November 26, 2003 | Coming so soon
after the Middle Aged slapstick of Black Knight and the self-conscious tongue-in-cheekiness
of A Knight's Tale – not to mention the 25 th -anniversary reissue
of Monty Python and the Holy Grail – Timeline is hard-pressed
to convince contemporary moviegoers that medieval mayhem should be taken
seriously. But bad timing is by no means the only problem hobbling this
tepid time-travel adventure.
Directed with an atypical lack of zip by the usually reliable Richard
Donner ( Lethal Weapon ), and blandly performed by a dully competent,
charisma-challenged cast, this by-the-numbers adaptation of Michael Crichton's
best-seller falls somewhere in the gray middle ground between rock-the-house
entertainment and so-bad-it's-funny guilty pleasure. Neither exceptionally
fine nor howlingly awful, the movie is a time-tripping time-killer that
leaves no lasting impression.
Chris (Paul Walker of The Fast and the Furious ) and Kate (Frances
O'Connor of A.I. ) are first and second among equals in a group
of archeological students on a dig in provincial France. When the team
uncovers the ruins of a 14 th -century castle, Kate and her cohorts make
a remarkable discovery: A handwritten plea for help scrawled by Chris'
father, Edward Johnson (an unusually restrained Billy Connolly), a noted
professor who isn't known for planting practical jokes in excavation
sites.
The students seek answers at the headquarters
of high-tech mogul Robert Doniger (David Thewlis), major funder of
the Johnson-led dig. And, sure enough, Doniger spills the beans: While
experimenting with a device to transport three-dimensional objects
through space – sort of like the
dingus Captain Kirk uses in Star Trek – his scientists “accidentally
discovered time travel.” (Gee, don't you hate it when that happens?)

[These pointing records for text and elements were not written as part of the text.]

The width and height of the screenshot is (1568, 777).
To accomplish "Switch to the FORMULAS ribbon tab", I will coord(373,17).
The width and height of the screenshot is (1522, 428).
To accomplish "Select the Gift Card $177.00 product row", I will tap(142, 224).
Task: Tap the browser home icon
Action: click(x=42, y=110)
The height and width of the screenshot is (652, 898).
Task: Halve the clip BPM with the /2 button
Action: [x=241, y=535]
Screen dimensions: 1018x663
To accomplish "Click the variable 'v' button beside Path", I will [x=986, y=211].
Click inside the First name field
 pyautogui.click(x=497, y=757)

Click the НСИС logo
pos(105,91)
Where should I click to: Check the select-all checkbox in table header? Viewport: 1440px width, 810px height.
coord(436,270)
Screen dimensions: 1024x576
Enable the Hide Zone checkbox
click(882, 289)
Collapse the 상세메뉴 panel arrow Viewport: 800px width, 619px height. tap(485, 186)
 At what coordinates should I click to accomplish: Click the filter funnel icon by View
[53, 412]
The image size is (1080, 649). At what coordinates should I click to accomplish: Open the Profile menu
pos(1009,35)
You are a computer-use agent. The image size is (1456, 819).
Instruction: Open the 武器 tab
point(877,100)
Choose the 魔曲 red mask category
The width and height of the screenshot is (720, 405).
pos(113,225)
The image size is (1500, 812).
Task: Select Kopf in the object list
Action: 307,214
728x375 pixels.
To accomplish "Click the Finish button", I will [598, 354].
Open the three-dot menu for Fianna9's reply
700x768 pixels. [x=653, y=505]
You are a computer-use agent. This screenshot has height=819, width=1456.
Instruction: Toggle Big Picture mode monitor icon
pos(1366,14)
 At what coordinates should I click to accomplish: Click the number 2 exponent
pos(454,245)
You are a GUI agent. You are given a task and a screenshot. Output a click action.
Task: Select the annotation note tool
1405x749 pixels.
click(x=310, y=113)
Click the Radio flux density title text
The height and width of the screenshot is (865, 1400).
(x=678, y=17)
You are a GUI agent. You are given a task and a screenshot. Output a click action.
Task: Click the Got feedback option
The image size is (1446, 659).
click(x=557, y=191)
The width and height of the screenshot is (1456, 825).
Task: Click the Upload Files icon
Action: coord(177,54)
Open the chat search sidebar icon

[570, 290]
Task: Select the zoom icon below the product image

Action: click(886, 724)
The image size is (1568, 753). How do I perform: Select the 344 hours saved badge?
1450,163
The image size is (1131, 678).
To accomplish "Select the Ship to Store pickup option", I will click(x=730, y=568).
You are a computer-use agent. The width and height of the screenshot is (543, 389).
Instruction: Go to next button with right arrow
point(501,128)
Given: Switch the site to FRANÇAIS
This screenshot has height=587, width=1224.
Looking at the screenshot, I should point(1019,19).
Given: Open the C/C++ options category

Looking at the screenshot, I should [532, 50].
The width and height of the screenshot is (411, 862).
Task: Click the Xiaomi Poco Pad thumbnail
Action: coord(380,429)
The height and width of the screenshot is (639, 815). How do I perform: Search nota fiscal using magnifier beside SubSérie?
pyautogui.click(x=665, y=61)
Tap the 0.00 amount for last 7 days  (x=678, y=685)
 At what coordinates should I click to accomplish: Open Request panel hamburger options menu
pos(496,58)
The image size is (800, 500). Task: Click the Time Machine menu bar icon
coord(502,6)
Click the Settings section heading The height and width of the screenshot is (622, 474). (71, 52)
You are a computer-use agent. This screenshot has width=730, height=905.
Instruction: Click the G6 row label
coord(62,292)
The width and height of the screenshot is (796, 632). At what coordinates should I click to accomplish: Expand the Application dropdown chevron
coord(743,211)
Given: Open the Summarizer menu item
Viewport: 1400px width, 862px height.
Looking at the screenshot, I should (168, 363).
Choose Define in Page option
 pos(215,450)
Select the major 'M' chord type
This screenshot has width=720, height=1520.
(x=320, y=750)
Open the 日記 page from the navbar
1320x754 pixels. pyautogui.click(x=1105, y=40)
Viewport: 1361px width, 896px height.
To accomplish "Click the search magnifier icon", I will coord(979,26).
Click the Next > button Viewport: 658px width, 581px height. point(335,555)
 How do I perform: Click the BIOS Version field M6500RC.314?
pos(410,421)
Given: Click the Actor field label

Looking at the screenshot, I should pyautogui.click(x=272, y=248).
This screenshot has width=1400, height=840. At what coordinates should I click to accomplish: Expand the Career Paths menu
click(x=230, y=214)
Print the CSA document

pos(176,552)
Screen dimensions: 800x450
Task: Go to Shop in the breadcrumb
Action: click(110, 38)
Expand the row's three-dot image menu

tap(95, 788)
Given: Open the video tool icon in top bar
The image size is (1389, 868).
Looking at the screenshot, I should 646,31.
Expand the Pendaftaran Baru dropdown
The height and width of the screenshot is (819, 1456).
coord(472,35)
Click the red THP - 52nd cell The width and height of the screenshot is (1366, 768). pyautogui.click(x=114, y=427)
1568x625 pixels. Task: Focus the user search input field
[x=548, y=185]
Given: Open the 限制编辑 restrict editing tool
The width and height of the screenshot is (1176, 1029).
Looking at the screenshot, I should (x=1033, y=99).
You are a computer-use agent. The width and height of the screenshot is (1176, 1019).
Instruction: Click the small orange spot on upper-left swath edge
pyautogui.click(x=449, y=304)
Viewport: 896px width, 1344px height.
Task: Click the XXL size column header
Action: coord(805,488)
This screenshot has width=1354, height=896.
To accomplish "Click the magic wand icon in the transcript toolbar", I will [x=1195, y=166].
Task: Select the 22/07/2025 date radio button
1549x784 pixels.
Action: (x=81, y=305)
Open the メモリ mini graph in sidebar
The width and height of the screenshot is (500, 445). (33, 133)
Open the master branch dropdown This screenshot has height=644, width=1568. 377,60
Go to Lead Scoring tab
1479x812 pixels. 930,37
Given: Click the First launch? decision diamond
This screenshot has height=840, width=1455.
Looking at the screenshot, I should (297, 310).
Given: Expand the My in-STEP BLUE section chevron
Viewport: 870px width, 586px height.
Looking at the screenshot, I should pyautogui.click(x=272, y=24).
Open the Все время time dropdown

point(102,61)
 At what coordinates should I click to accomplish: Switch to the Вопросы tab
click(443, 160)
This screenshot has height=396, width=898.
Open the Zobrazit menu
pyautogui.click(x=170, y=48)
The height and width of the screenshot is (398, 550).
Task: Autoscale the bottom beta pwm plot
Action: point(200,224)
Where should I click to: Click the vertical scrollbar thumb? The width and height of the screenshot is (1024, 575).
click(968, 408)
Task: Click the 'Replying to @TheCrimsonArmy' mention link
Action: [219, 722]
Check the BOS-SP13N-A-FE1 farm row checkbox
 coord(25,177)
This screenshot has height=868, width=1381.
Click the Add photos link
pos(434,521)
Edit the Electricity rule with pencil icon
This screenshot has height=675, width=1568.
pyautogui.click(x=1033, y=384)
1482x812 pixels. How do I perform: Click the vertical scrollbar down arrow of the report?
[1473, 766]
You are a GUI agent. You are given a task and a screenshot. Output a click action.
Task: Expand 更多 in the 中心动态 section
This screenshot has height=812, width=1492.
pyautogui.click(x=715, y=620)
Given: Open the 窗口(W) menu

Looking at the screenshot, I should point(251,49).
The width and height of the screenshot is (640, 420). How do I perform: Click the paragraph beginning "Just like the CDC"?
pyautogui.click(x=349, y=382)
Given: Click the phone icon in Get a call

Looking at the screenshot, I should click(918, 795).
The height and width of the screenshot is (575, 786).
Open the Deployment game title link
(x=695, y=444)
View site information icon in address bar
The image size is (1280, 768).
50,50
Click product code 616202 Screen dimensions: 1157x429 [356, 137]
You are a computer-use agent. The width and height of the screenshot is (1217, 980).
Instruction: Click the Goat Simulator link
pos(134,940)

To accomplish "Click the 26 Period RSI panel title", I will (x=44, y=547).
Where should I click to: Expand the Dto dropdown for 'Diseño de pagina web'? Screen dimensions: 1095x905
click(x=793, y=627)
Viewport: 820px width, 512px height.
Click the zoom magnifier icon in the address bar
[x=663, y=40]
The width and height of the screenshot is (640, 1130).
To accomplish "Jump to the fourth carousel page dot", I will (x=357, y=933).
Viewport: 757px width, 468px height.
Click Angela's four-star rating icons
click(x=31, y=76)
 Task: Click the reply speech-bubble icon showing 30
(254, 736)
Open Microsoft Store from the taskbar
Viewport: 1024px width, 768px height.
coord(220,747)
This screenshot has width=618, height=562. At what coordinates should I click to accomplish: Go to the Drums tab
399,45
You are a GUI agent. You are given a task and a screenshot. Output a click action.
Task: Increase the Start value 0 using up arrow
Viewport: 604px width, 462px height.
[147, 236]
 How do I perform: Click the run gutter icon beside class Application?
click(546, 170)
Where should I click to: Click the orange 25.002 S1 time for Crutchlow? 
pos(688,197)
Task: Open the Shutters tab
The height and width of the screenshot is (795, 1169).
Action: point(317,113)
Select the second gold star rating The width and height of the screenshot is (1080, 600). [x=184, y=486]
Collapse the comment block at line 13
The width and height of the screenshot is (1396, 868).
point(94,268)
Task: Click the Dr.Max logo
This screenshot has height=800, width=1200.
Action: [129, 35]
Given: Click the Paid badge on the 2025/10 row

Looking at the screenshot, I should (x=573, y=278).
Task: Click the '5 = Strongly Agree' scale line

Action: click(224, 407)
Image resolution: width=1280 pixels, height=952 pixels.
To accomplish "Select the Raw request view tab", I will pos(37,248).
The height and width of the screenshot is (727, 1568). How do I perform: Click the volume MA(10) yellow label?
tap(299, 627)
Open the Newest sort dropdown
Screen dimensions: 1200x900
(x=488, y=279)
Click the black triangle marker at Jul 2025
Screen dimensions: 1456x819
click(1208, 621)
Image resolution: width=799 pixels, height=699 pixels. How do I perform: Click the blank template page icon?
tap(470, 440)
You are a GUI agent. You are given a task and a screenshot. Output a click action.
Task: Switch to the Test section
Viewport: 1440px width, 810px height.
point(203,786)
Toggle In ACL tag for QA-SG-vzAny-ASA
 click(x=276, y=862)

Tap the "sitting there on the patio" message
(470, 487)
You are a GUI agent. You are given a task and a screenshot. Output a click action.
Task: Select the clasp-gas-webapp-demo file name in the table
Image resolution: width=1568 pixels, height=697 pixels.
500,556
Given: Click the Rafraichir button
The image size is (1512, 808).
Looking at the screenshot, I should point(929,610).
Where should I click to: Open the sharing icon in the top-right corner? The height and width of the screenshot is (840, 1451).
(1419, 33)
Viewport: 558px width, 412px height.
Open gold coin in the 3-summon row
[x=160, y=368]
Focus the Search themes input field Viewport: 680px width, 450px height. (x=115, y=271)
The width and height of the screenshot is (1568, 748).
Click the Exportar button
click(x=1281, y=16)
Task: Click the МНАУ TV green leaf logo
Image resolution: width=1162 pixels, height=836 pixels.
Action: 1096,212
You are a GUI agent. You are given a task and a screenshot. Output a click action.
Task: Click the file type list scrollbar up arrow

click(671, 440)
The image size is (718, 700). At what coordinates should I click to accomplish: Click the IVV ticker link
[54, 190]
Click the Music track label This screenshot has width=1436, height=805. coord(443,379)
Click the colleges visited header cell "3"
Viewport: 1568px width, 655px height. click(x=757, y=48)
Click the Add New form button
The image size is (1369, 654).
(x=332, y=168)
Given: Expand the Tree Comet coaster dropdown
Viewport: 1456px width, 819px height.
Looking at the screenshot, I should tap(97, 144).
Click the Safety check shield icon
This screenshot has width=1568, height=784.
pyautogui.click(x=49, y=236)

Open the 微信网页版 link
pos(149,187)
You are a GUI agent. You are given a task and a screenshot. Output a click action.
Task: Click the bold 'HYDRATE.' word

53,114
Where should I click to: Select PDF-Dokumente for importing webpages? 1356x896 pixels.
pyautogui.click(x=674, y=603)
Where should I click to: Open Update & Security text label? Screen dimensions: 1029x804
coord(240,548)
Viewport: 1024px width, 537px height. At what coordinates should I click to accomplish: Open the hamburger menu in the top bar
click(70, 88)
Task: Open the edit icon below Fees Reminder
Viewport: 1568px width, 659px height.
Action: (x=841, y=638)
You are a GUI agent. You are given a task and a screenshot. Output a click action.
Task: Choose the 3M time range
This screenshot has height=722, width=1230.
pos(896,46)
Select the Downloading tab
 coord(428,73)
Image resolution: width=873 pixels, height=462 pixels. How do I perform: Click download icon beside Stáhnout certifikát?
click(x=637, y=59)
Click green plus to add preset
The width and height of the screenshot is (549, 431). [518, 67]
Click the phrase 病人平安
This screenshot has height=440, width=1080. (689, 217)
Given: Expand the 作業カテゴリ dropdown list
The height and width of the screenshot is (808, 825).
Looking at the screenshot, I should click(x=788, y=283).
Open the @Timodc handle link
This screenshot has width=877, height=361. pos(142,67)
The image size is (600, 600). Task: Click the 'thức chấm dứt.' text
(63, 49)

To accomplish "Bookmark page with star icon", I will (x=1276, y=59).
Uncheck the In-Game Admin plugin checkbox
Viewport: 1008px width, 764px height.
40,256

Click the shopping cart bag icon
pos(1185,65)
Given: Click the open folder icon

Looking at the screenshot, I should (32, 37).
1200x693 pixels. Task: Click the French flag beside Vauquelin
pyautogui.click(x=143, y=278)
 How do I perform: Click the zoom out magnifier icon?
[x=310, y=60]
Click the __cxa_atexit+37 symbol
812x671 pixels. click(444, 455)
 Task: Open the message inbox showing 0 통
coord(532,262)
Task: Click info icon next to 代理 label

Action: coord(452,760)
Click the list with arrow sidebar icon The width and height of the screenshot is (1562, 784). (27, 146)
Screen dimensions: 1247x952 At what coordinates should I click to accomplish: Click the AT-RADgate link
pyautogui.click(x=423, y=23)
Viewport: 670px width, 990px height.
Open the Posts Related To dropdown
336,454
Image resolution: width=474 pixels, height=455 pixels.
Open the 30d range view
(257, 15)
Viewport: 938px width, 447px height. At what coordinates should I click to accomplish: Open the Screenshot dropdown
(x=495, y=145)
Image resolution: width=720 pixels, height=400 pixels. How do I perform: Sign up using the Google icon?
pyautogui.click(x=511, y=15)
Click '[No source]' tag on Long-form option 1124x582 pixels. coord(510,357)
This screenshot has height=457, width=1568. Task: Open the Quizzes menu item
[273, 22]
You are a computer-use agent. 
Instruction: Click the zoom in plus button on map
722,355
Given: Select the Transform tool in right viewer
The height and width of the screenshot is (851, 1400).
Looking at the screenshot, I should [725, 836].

Johnson took an ill-advised blast to the past, so his students – led
by Doniger's transparently shifty security chief (Neal McDonough of TV's
late, much-lamented Boomtown ) – must do the time warp back
to 1357 on a search-and-rescue mission.
It's par for the course in time-travel stories
that time-travelers are warned they must never – repeat, never – do
anything in the past that might alter the future. In Timeline , however, the warning
is ignored with uncommon impunity, as the good guys (allied with French
forces) kill bad guys (invading Brits) more or less at will, and a love-smitten
archeologist (Gerald Butler) saves the life of a French beauty (Anna Friel)
whose death, we're repeatedly told, changed the course of 14 th -century
history. All of which raises an indelicate question: If the makers of Timeline don't
have any regard for the logic of their own plot, why should we?